Hello and welcome to Twin Cities Music Highlights! This is my effort to gather information about live popular music in Minneapolis and St. Paul from the beginning of time to 1974, with an emphasis on connections to St. Louis Park, my home town. I invite all additions, corrections, and especially personal stories, so feel free to contact me!
I am no computer whiz, and this site was recently converted to WordPress, which I am very bad at, so please don’t expect many bells and whistles. I think I have fixed most of the broken links, but these break all the time, unfortunately, as websites come and go.
Most of the photos on this site have been taken from the Internet and I have made every effort to give the source. If I have swiped your photo without permission or attribution, please let me know. I have lots more to add, so stay tuned!
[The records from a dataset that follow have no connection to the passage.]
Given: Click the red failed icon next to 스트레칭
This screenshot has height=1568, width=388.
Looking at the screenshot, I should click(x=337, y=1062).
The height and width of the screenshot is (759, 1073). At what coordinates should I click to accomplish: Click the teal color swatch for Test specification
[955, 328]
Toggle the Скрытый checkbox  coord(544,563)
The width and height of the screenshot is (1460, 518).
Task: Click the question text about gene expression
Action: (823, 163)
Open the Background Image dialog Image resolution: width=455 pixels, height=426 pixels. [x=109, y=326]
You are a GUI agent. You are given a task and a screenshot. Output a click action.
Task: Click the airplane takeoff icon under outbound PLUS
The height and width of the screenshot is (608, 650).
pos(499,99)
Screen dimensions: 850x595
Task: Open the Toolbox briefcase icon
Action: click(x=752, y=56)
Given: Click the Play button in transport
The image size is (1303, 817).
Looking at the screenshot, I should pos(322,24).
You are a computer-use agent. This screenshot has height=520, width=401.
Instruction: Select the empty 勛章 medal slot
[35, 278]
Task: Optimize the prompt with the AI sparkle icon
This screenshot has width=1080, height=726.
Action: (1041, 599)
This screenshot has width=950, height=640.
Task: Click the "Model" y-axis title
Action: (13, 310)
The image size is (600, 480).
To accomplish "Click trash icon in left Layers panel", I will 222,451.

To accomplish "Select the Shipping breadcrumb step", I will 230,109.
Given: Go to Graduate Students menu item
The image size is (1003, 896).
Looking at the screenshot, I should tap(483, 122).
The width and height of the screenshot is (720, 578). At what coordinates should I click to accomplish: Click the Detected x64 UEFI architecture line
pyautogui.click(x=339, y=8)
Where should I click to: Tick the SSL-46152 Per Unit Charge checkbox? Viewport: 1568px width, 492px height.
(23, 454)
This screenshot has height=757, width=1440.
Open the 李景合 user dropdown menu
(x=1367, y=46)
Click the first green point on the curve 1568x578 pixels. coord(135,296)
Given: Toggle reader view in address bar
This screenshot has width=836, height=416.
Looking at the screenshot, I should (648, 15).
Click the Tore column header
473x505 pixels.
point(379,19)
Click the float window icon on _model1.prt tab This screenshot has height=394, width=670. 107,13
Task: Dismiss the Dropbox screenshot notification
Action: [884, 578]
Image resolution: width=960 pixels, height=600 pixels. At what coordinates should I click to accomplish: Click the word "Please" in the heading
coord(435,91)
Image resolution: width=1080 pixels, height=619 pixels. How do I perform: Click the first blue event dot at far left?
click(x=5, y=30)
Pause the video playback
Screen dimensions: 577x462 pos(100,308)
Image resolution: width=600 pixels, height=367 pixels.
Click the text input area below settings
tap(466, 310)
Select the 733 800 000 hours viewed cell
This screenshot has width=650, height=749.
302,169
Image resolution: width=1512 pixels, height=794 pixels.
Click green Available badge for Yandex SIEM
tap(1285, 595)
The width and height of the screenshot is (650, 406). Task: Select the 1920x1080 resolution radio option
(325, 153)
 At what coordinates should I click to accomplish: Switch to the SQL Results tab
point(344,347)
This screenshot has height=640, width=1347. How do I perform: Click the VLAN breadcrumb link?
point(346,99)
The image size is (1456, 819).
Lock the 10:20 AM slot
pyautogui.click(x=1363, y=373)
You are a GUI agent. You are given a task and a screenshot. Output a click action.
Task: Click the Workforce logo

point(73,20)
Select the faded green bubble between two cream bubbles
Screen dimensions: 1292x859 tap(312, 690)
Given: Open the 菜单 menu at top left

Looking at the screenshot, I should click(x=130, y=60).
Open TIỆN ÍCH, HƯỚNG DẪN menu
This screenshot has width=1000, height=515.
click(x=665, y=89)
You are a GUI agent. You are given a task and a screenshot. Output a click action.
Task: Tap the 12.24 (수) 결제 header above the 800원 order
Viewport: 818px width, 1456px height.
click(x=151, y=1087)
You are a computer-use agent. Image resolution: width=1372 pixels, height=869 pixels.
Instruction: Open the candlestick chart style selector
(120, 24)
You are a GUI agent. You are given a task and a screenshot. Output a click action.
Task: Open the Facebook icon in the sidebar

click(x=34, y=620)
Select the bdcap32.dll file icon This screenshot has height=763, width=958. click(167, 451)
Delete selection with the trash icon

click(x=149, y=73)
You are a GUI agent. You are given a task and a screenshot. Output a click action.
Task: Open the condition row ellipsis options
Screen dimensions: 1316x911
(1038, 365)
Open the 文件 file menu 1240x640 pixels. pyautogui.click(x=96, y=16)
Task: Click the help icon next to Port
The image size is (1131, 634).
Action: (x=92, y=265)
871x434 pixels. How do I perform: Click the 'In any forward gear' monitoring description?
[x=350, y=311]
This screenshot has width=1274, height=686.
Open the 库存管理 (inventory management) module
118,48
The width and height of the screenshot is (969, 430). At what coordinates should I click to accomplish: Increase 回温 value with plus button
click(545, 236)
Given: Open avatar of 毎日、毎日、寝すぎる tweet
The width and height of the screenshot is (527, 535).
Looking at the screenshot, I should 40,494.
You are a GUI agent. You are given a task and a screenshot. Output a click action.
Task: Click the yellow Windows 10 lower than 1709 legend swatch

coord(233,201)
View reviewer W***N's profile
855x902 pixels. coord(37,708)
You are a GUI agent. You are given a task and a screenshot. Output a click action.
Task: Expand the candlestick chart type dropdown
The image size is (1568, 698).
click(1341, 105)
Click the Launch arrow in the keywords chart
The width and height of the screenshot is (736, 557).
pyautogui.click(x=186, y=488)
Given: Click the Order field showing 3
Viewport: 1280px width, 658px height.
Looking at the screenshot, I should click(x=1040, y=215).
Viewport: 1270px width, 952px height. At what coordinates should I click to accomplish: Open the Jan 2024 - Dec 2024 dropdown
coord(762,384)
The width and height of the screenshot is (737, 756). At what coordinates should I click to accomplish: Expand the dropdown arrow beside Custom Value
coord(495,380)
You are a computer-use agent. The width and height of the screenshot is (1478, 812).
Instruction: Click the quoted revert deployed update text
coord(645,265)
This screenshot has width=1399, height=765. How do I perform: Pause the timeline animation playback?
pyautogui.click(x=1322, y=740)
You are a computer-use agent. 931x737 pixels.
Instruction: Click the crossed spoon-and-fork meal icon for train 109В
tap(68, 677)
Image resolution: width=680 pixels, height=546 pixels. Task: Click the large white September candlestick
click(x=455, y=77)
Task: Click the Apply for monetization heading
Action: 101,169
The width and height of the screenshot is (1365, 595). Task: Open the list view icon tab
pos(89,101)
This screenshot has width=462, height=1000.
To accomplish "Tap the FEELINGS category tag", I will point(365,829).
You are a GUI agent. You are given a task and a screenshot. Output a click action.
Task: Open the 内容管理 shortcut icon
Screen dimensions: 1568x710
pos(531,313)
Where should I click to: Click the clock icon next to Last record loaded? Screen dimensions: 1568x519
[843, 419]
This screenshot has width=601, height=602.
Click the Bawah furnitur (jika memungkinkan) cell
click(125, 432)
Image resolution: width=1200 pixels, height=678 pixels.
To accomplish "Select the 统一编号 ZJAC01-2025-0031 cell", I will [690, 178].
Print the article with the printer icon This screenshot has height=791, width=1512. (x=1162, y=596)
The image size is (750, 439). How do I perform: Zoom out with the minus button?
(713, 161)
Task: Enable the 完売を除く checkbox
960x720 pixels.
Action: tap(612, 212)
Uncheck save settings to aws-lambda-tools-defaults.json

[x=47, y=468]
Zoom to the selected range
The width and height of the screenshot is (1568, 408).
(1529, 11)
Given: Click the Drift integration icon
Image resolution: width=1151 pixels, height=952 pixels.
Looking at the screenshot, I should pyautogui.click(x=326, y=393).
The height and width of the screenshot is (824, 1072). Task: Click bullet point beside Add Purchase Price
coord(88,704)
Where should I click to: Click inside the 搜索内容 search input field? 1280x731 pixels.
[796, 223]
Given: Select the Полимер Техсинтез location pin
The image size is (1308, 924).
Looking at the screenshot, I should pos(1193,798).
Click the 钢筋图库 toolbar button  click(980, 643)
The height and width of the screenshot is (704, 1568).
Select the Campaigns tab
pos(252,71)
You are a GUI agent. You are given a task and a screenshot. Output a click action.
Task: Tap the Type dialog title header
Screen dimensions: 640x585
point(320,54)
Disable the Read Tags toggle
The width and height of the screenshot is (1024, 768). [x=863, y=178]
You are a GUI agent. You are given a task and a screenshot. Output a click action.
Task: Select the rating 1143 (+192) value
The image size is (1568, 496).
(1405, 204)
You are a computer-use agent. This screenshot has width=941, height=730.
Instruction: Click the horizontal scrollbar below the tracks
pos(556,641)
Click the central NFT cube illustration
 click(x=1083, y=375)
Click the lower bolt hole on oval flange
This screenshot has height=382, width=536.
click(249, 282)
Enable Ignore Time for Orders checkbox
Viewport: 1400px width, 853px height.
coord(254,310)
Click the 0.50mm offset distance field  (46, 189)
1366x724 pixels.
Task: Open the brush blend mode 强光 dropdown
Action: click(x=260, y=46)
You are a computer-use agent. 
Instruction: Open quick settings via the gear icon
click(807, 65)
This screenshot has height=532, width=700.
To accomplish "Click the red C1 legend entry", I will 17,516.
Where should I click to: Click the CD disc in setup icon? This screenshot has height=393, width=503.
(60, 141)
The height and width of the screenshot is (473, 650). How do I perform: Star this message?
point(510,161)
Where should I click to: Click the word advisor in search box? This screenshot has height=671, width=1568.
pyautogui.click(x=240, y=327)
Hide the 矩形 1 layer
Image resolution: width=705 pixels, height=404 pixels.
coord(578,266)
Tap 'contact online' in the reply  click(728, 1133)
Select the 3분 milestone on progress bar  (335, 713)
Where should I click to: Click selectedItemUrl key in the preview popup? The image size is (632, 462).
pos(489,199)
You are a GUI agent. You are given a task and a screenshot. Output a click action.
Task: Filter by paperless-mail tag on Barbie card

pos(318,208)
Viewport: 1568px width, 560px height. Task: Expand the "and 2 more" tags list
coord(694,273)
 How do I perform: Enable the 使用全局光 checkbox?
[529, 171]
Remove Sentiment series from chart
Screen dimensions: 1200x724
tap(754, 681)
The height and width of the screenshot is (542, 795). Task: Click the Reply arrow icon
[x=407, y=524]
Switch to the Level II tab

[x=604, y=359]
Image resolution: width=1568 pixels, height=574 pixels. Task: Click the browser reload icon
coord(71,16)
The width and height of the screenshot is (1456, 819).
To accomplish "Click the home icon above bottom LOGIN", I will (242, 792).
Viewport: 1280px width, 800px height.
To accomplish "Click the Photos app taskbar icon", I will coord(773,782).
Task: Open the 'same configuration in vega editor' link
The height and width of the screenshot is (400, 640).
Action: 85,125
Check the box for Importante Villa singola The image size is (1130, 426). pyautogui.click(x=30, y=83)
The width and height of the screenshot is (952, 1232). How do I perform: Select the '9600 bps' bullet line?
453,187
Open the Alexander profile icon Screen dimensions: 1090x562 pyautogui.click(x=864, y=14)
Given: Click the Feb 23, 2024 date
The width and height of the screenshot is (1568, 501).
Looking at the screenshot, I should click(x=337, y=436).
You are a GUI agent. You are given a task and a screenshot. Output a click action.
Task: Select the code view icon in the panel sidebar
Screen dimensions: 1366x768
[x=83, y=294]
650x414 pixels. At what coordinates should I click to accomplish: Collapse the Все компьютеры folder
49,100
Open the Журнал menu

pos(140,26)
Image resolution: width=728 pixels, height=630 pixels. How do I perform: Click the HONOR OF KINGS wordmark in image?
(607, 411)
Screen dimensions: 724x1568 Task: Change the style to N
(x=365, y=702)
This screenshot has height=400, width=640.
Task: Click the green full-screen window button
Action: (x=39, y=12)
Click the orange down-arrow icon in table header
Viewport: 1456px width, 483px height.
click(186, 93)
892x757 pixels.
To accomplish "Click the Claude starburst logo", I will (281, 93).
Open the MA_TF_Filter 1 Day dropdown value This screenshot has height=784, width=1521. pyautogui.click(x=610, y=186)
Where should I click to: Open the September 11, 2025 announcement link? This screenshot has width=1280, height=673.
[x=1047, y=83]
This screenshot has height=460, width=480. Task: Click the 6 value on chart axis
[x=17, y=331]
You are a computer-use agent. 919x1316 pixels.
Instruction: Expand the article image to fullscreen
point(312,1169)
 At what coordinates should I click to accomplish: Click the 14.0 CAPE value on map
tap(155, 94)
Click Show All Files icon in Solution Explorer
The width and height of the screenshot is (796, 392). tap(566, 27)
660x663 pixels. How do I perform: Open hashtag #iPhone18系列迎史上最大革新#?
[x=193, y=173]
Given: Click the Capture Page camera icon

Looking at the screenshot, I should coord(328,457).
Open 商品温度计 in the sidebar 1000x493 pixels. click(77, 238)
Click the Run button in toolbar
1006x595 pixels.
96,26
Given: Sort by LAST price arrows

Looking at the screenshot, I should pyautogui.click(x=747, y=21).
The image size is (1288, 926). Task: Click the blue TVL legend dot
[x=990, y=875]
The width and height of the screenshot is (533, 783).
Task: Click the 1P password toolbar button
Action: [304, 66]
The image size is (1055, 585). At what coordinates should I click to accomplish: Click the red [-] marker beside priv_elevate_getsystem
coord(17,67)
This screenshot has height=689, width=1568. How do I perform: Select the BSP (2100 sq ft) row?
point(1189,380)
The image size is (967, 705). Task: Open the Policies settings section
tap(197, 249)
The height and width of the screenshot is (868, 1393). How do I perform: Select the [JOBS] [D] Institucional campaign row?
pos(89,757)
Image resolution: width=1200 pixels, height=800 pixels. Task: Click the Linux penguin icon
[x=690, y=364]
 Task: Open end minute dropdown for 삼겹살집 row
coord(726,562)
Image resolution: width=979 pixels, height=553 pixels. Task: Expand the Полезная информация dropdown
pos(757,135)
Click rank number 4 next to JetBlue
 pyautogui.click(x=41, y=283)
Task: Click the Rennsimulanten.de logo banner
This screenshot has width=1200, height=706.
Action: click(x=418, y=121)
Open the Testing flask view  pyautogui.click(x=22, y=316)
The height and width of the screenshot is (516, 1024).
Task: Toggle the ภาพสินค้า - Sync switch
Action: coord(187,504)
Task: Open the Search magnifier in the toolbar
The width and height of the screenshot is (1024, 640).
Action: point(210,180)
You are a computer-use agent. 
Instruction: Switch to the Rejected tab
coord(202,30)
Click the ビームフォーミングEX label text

Please note that I do not list local bands because there are just hundreds of them. The best source on local bands is minniepaulmusic.com, which has loads of info, pictures, posters, and interviews. Another web site is Garage Hangover (14 Minnesota bands). There are a few exceptions, however, mostly to do with bands from St. Louis Park; they are in the index below.
The Events and Venues pages are both very long, and I suggest you use the search function on your browser to find what you’re looking for. Events is strictly chronological, and Venues is alphabetical. Events and Venues that were significant enough to merit their own pages are listed below.
Much of the research I have done would not be possible without the incredible help of the Pavek Museum of Broadcasting, which by sheer coincidence is where my husband, Steve Raymer, has been the Managing Director for over 20 years. The Pavek has provided me with contact information for so many broadcasters, access to photos, and much more personal assistance than I can recount. They’re great people and it’s a fun museum, so if you haven’t been there, I can’t recommend it highly enough. Plus they have the box of Formula 63 that Sam Sherwood gave me!
As importantly, Timothy D. Kehr gave me so much help, support, contacts, and encouragement over the years. He didn’t know me from Adam but was so incredibly generous with his time and knowledge. It still feels strange that I can’t pick up the phone and call him with a question.
Pam Albinson, Queen of the Lakes of 1962, is the Keeper of the Flame of the Aquatennial, in conjunction with the Hennepin History Museum. In addition to the information I found in her book, Seventy-Five Years of the Minneapolis Aquatennial, she sent me a list of national entertainers who came to town for the summer festival. For fun I posted all of them, not just musical acts. How fun to know that David Cassidy was Grand Marshall of the 1972 Grande Day Parade!
A big Thanks to Mark Karnowski, who sent a list of State Fair Grandstand shows.
The list of Met Center shows comes from Lou Nanne’s book on the history of the Northstars.
Guthrie shows were generously sent to me by James D. Scott, General Manager of the Guthrie. Also see an array of pamphlets on their blog.
Many of the events from March 1969 to June 1974 were taken from upcoming events calendars and ads in the Insider. I also have a smattering of other local teen music magazines (see Publications) with some information.
My friend Ellen Lewis made the great suggestion that I read through back issues of the Minneapolis Spokesman, the newspaper of the city’s African-American community since 1934. I started at 1947 and found some phenomenal rhythm & blues shows, mostly taking place at the Labor Temple.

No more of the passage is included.